To give you an idea -- people get nailed to walls and melted with quicklime. One guy has his face eaten by tarantulas. Someone else is mauled by a dog. Almost every death involves eyes popping out of their sockets in one way or another. What with all the blind characters in the movie and all the eye balls flying around, you might think Fulci is trying to make some kind of point. Or, maybe he's just capitalizing on his most famous scare from ZOMBIE which involved a girl getting a splinter in her eye.

The sound design is also a strength, but it is so overdone it borders on being a weakness. One of the most fun things about the DVD I watched was the overactive Dolby 5.1 mix. It gave my stereo a workout the likes of which it rarely sees, which I appreciate quite a bit. But, since 5.1 didn't exist back when the film came out, this is kind of an "after the fact" change to the film. Still, the sound effects themselves are interesting, although sometimes so imaginative as to be totally incongruous. For instance, shots of tarantulas walking across the floor are accompanied with what sounds like vigorously cracking knuckles and mouse squeaks. Similarly, a scene where the doctor pats the leading lady on the head is accompanied by an overly exaggerated "thud."

Towards the end of the film, Fulci goes for kind of a last minute grasp at some kind of transcendental, or maybe existentialist, meaning. The dream-like, stream of consciousness energy of the editing and the visuals has hinted at something like this all along, but when we get to the big philosophical payoff, it's too little too late. You get the feeling Fulci is trying to rise above the material and make this the zombie equivelant of 2001: A SPACE ODYSSEY or APOCALYPSE NOW. Those flicks might leave viewers scratching their heads, but it's a good kind of head scratching. This one. . . I guess it's just kind of a cynical and empty head scratching.

Here's the reason this movie can't work the way it wants to. It's ABOUT gore. It's not a film that just happens to have gore in it. That's what the movie wants you to believe, and that's what the movie's devoted fans probably want you to believe as well. But unfortunately, that's simply not true. Everything in this movie is in service of just making sure there is one prolonged gore scene after another. Are the scenes good in and of themselves? Yeah, I guess they're about as good as you can make a gore scene. Does that forgive the rest of the movie's weaknesses? No.

While I was watching the movie I kept thinking about porn. No, not because gore is hot. Because the movie is similar to a pornographic movie. In a porn movie, everything is secondary to the actual sex. The sex takes center stage. If the movie has a story, or characters, or even special effects, the sex comes first. As soon as a sex scene starts, you drop everything and don't expect the plot to resume for another 20 minutes or so. When it does, it's more than ready to totally drop everything again for yet another sex scene. At a certain point you think, if all this story is getting in the way, why bother at all? Why not just wall to wall sex? I mean, the movie is ABOUT sex, right?

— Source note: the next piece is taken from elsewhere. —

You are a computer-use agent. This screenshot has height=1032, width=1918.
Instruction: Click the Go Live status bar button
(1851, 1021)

Even if the movie has ambitions (or pretensions) beyond just being another run of the mill porn movie, it still has to stop and be a slave to the sex. That's why whenever you hear people say stuff about how DEEP THROAT or THE DEVIL IN MISS JONES, or whatever, were actually good movies, you know they're full of shit -- most audiences, even fans of sex films, won't stop to watch these movies in their entirety, so they can go down in history as better than they actually were without opposition, simply because they were better RELATIVE to all the other crap out there.

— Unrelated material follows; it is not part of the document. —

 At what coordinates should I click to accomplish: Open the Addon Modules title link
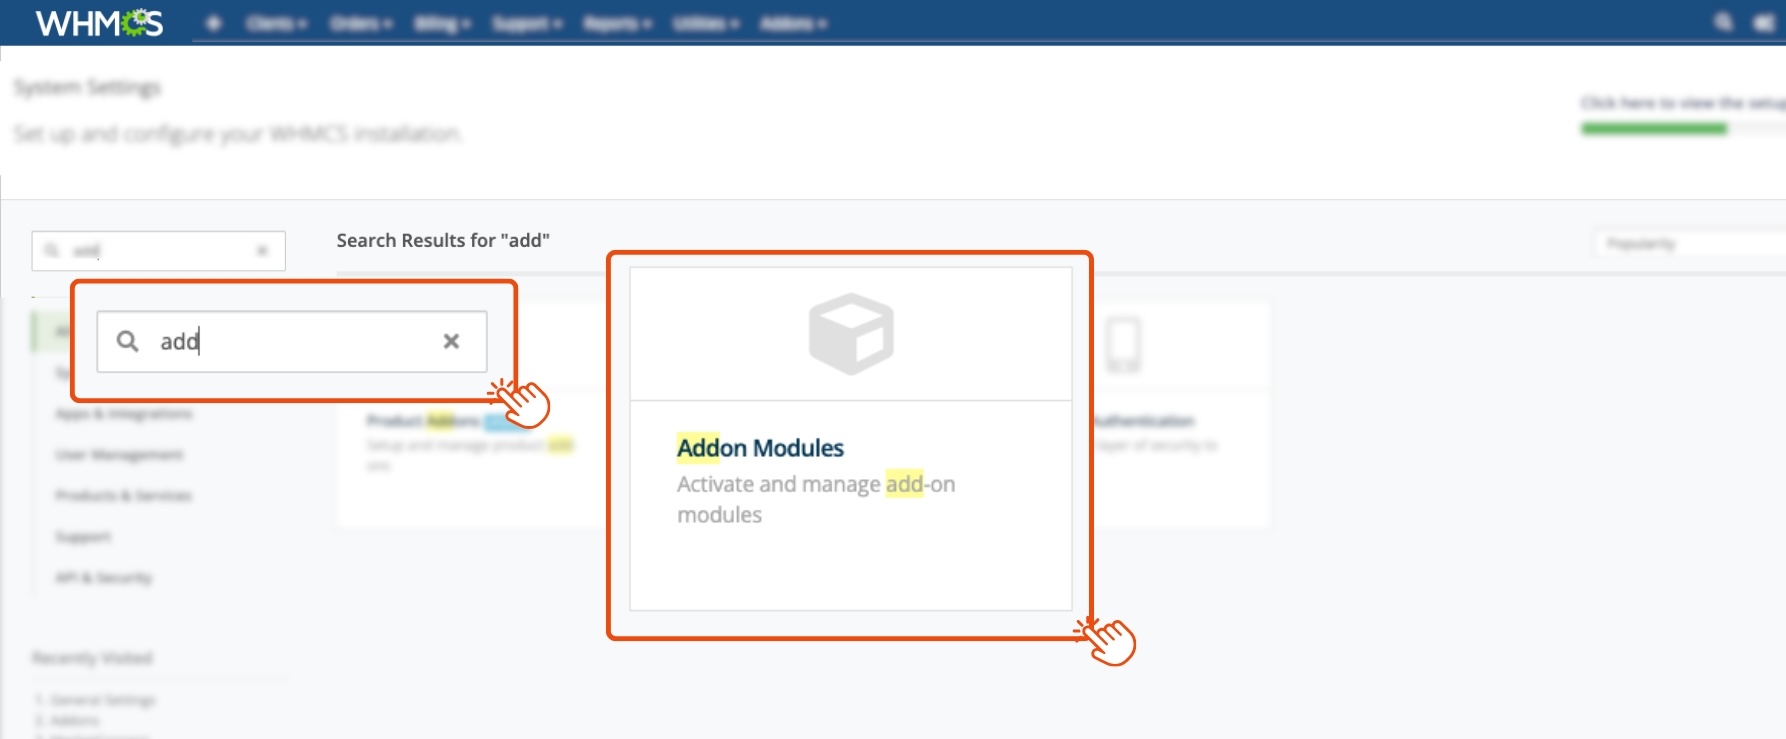coord(760,448)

Same here. Few filmgoers outside of horror buffs will sit through all this gore in the first place and the ambitions (or pretensions) of the movie are slightly more impressive than what you might find in a similar gorefest, so the movie goes down in history as being greater than it actually is when in reality it's just more interesting RELATIVE to all the other crap out there.

But, as long as the movie is a slave to its gore scenes and everything else comes second, it's only a matter of time before you say to yourself, "Why even bother with story?" And the second you ask yourself that, you know the movie's not working.